Introduction to the Quick Guide
There is an enormous amount of information covered in Show Me the Money: Scholarships, Financial Aid, and Making the Right College Choice--—a book that every college-bound student should read to ensure that he or she identifies all of his or her financial aid options. For example, students may save hundreds, if not thousands of dollars through fee waivers; save tens of thousands of dollars through out-of-state tuition waivers; and save 100 percent of the cost of attending college by simply making the right college choice. Students must know the difference between merit-based and need-based financial aid and where to find the financial aid or scholarships for which they best qualify.
The intent of this Quick Guide, or quick glimpse into the book, is to assist students in focusing their research, identifying the many sources of financial aid, and identifying the college that will best support their journey toward their educational and career aspirations.
However, neither the book nor the quick guide promises that the process will be easy. There is much work to be done, many hours to be invested, and many conversations that must occur. Students must begin by avoiding the three biggest financial aid mistakes:
Filing their FAFSA late
Filing the college’s financial aid application after the filing deadline
Choosing the wrong college
This, the Quick Guide, provides a quick glimpse into each of the chapters in the book and some of the many strategies. One such strategy is the importance of developing a team, posse, group, or club to assist with college and scholarship application packaging, proofreading essays, interview preparation, résumé development, and scholarship research. Another important strategy is ensuring that the noncognitive variables evaluated by readers of essays for the Gates Millennium Scholars (GMS) Program are considered when writing all of your college admissions and scholarship essays.
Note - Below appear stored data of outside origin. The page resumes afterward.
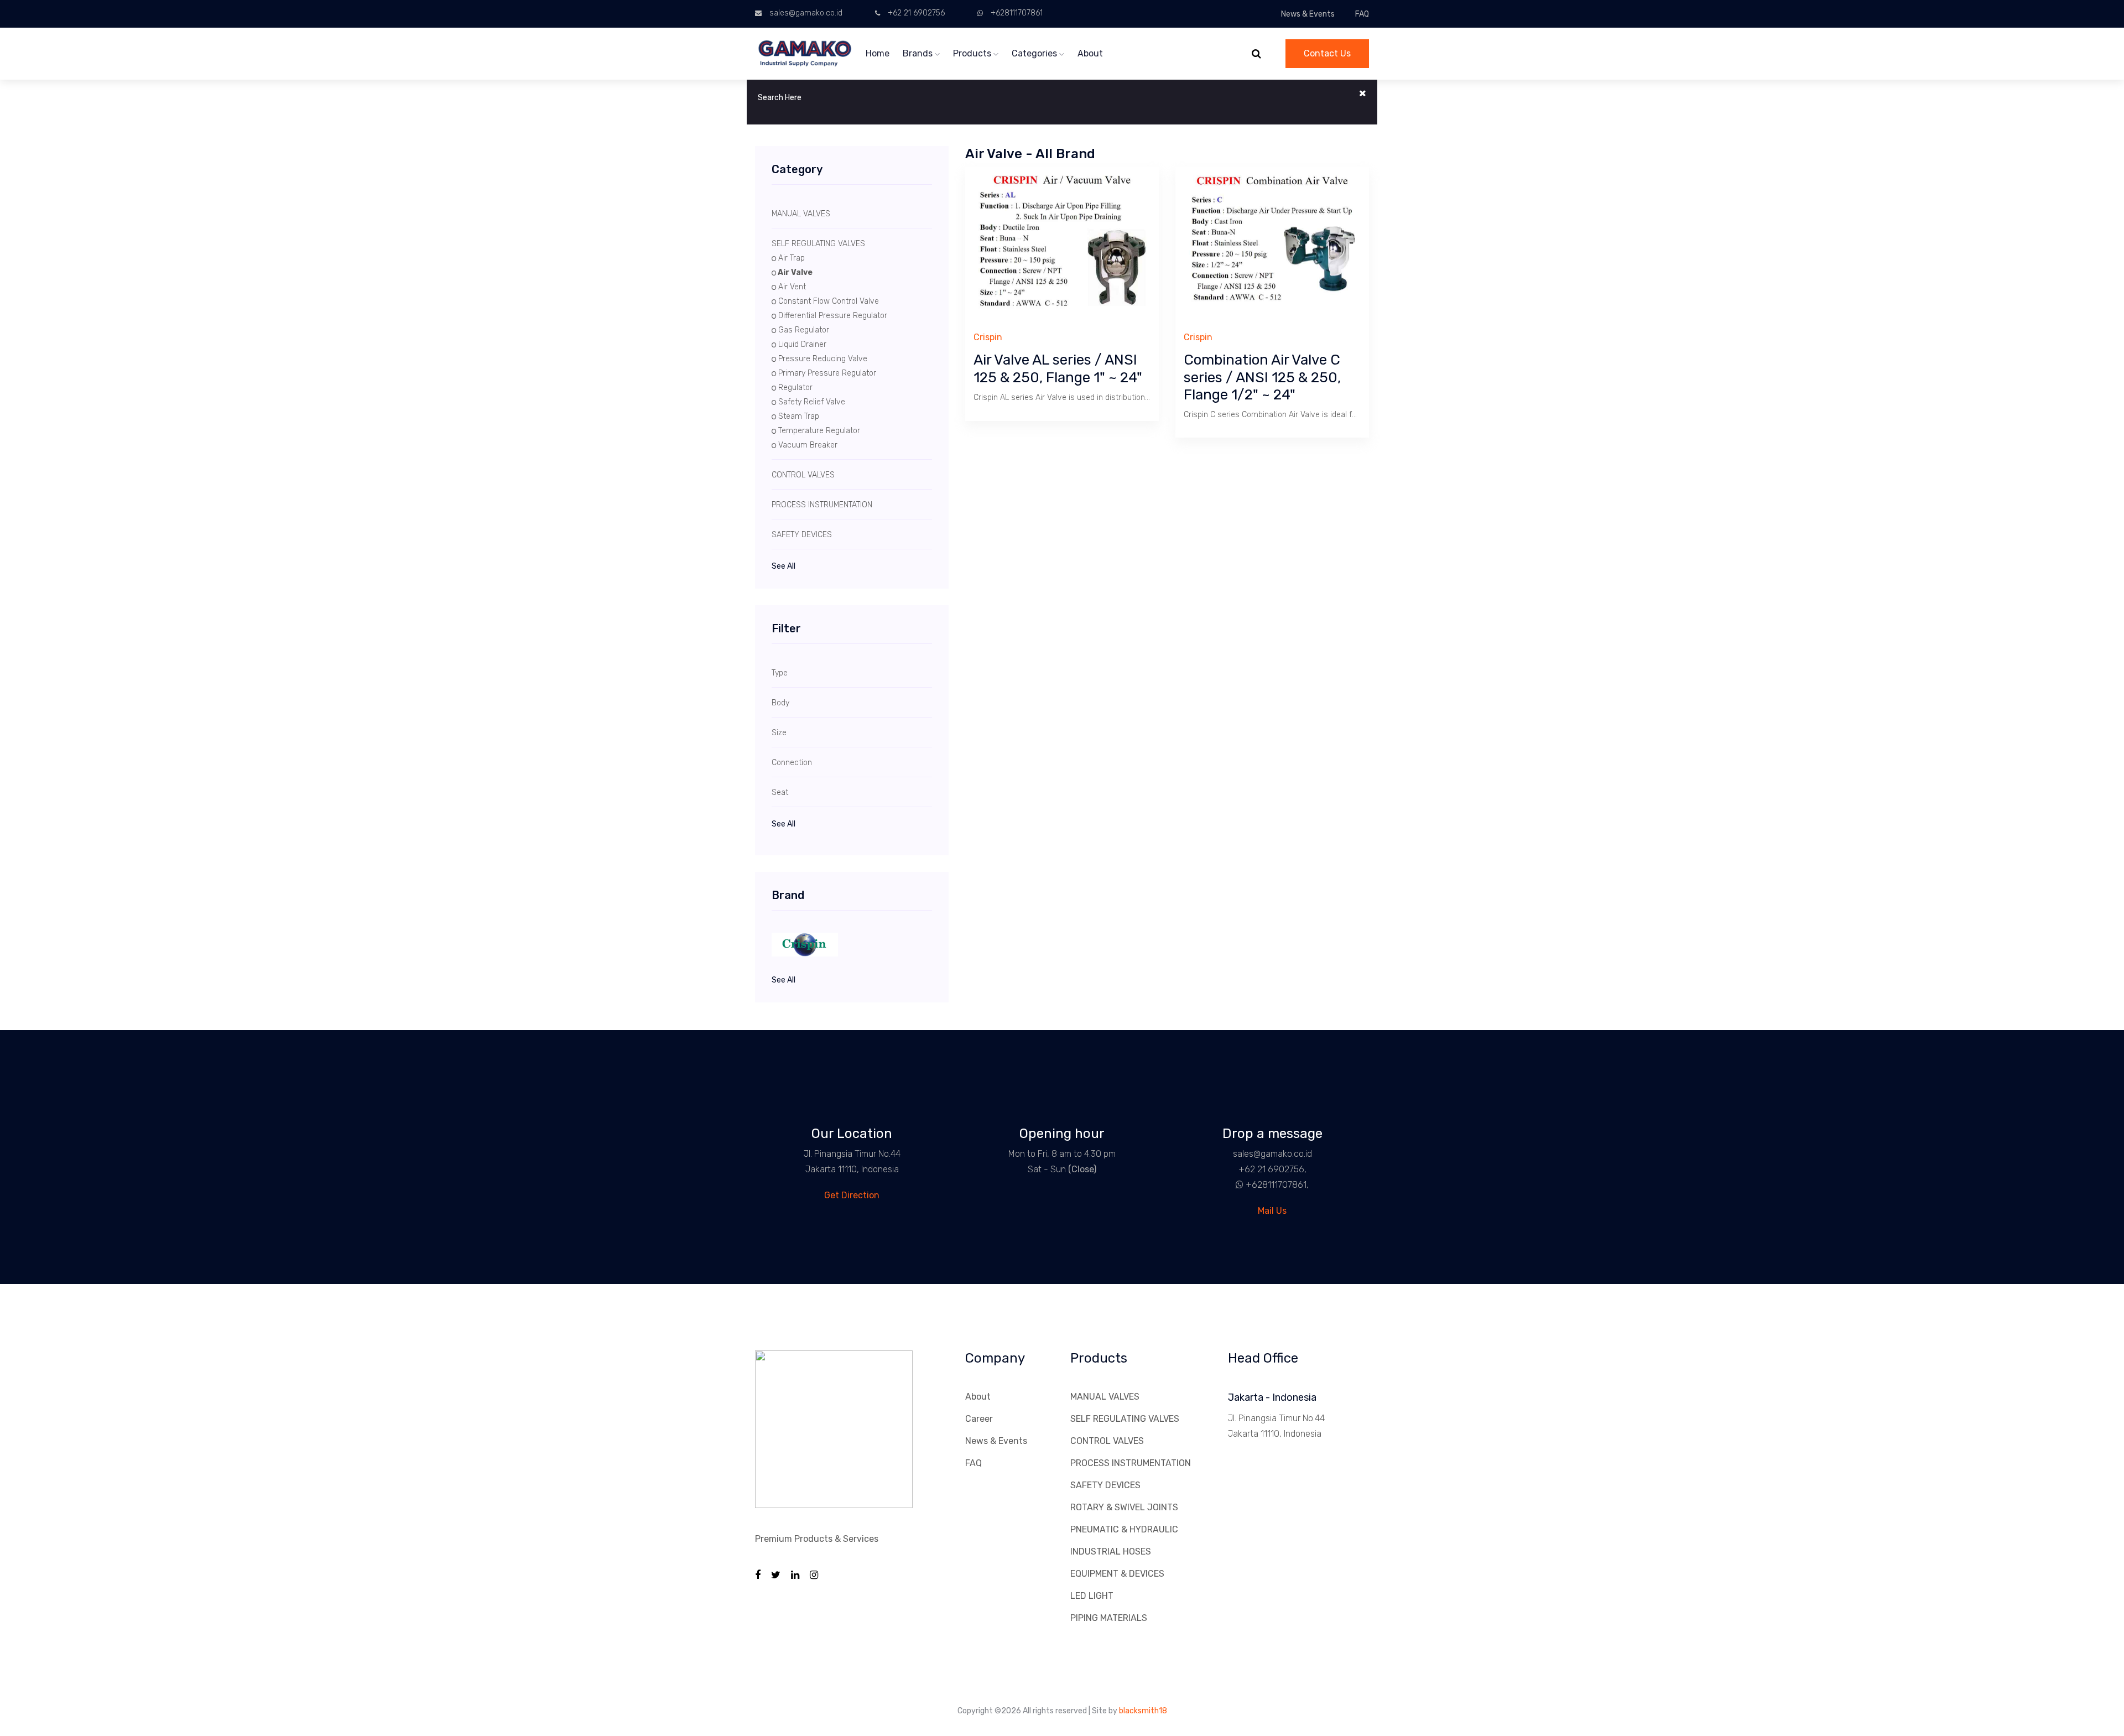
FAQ (1362, 14)
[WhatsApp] (1235, 1184)
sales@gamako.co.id (805, 13)
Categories (1035, 53)
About (1090, 53)
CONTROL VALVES (1107, 1441)
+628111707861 (1017, 13)
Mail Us (1272, 1210)
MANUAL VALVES (1104, 1396)
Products (973, 53)
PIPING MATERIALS (1108, 1618)
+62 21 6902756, (1272, 1169)
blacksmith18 (1143, 1711)
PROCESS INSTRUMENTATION (1130, 1463)
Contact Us (1327, 53)
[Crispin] (852, 945)
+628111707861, (1277, 1184)
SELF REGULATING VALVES (1124, 1418)
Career (979, 1418)
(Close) (1082, 1169)
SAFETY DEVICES (1105, 1485)
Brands (919, 53)
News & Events (1308, 14)
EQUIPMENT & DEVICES (1117, 1573)
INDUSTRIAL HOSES (1110, 1551)
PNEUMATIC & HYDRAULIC (1124, 1529)
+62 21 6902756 (916, 13)
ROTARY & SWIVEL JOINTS (1124, 1507)
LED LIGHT (1091, 1596)
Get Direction (851, 1195)
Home (877, 53)
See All (783, 566)
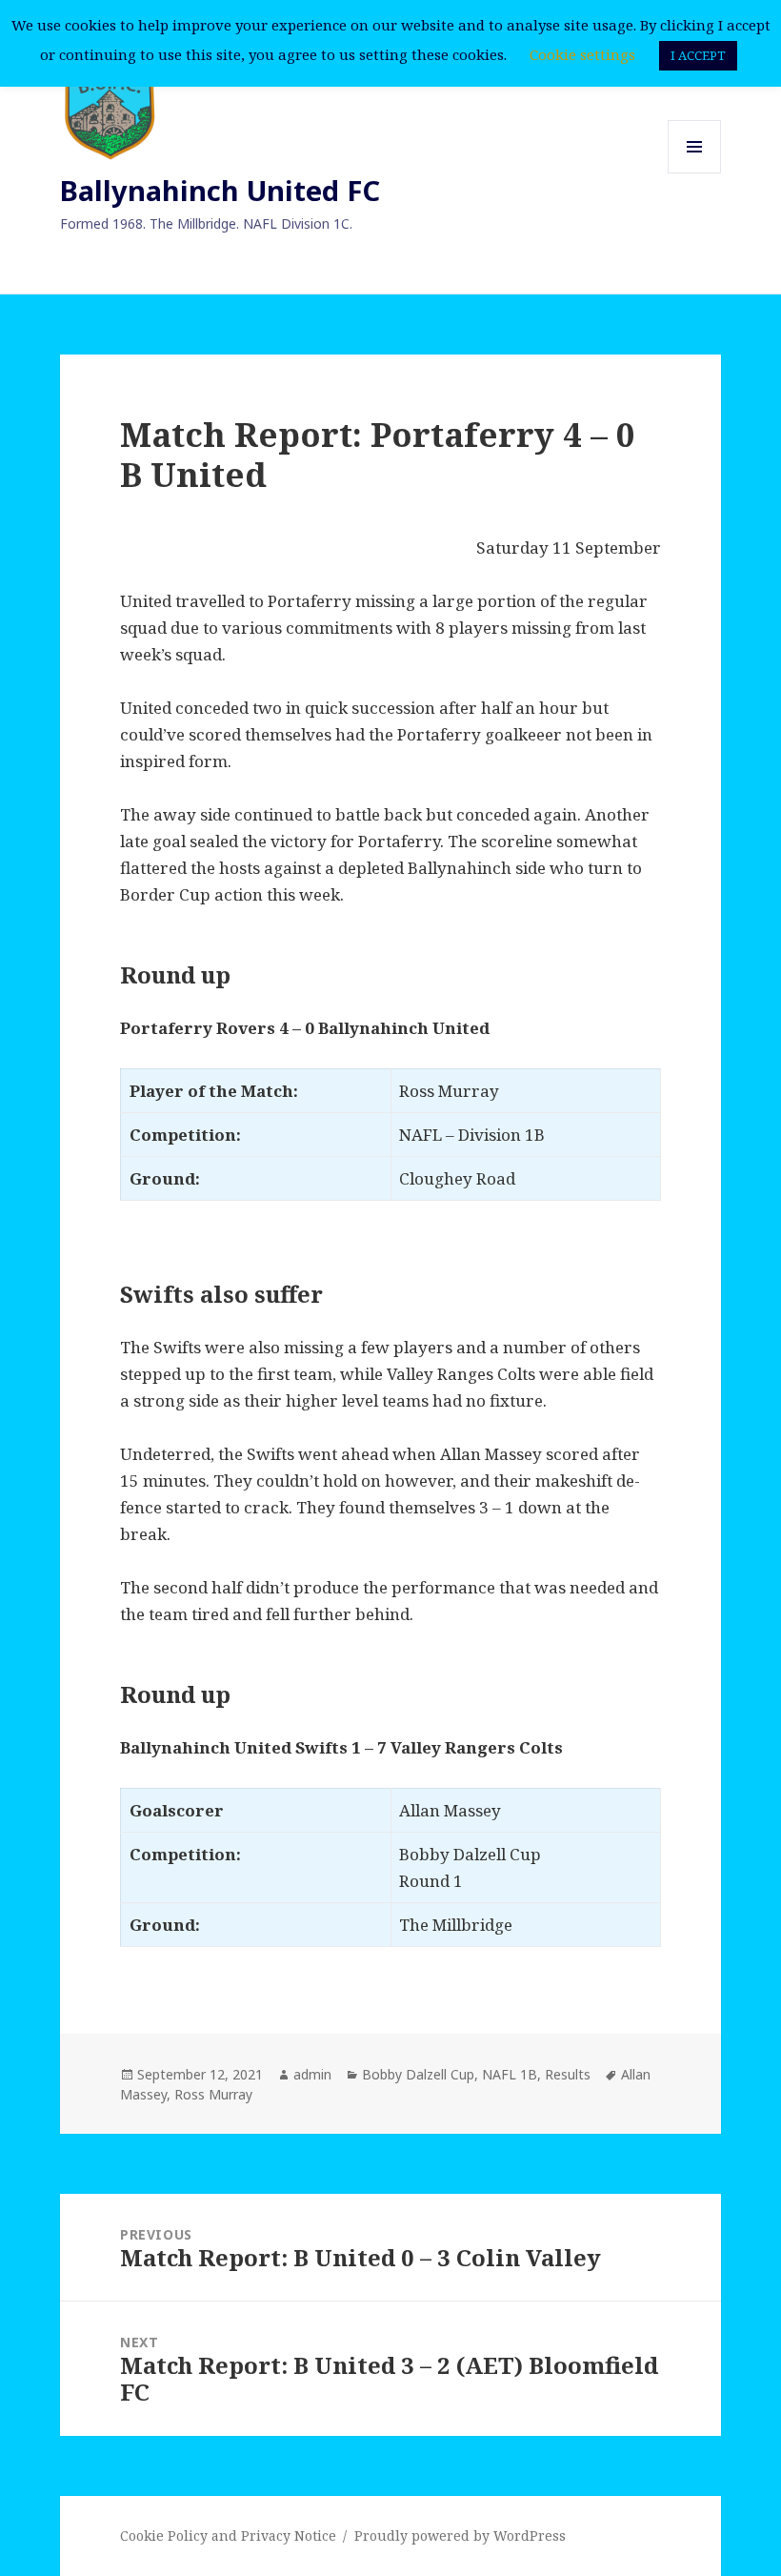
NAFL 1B (509, 2074)
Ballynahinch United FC (220, 190)
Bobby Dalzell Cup (418, 2074)
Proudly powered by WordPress (460, 2535)
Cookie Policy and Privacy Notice (228, 2535)
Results (568, 2074)
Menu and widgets (695, 172)
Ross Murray (213, 2094)
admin (312, 2074)
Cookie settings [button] (582, 54)
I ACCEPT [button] (698, 55)
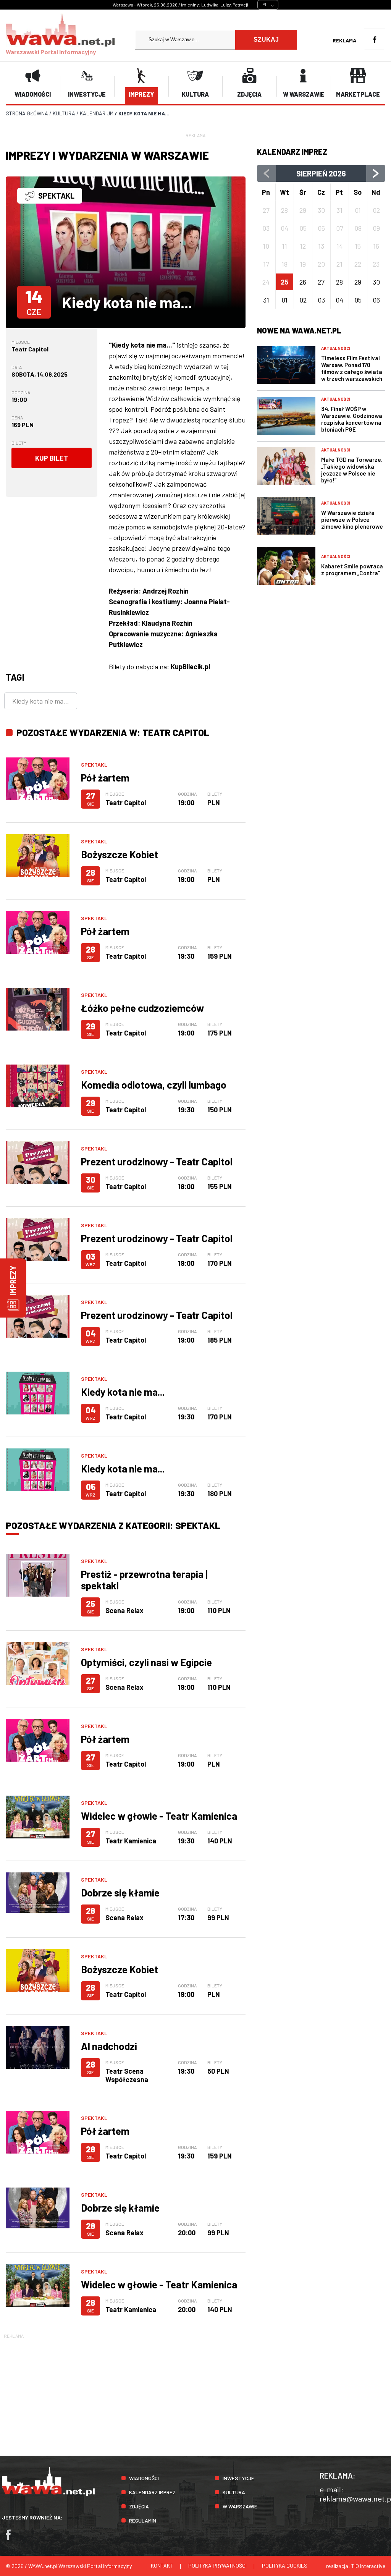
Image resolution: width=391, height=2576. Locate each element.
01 (284, 300)
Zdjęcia (139, 2506)
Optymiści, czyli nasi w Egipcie (146, 1662)
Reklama (344, 40)
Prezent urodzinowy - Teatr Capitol (157, 1161)
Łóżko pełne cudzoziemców (142, 1008)
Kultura (234, 2492)
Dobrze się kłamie (120, 1892)
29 (357, 282)
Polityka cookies (284, 2565)
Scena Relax (124, 1610)
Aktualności (335, 348)
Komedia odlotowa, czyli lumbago (153, 1085)
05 (358, 300)
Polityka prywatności (217, 2565)
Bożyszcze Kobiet (119, 854)
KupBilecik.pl (190, 666)
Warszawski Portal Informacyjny (51, 51)
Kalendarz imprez (152, 2492)
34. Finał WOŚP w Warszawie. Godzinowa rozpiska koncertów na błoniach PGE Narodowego (351, 422)
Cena (17, 417)
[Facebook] (12, 2538)
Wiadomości (144, 2478)
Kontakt (162, 2565)
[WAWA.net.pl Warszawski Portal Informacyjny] (48, 2493)
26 (302, 282)
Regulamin (142, 2520)
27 (321, 282)
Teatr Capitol (29, 349)
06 (376, 300)
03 (321, 300)
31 (266, 300)
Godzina (20, 392)
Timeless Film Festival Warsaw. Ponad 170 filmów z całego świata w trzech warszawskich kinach (351, 371)
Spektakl (94, 764)
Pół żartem (105, 777)
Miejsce (20, 342)
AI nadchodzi (109, 2046)
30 (376, 282)
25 (284, 282)
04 (339, 300)
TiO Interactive (368, 2566)
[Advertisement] (195, 2393)
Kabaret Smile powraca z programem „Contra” (352, 569)
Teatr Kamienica (130, 1841)
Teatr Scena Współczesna (126, 2075)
This Quick Guide draws on ideas and strategies outlined in Ten Steps to Helping Your Child Succeed in School [Wynn, 2007], A Middle School Plan for Students with College-Bound Dreams [Wynn, 2010], and A High School Plan for Students with College-Bound Dreams [Wynn, 2005]. If you are a parent, counselor, mentor, or coach, those books will greatly expand your insight into the types of college admissions and financial aid strategies being presented in this book.
If you are a student, A High School Plan for Students with College-Bound Dreams: Workbook [Wynn, 2006], will expand your understanding of college and financial aid terminology (i.e., FAFSA, FAO, SAR, Early Decision, CSS Code, EFC, etc.) and guide you through the process of maximizing the 2 million minutes ticking away over the course of your four years of high school. It is through such strategies of course selection, test preparation, extracurricular activity involvement, community service, leadership positions, and personal development that you will maximize your college admissions and scholarship opportunities.
There are many pathways to college and into careers. This book does not suggest there is a perfect plan or even a best plan to such a pathway. What is being provided is enough information to assist in identifying the college-bound pathway and developing the financial aid plan that is best for you, such as the plan that assists you in becoming a competitive candidate for admission into the colleges you have identified as providing the best match to your academic abilities, personal passions, and desired areas of study; the plan that assists you in identifying sources of institutional aid and private scholarships; and, the plan that provides a pathway to a college degree and access into the career you aspire to pursue.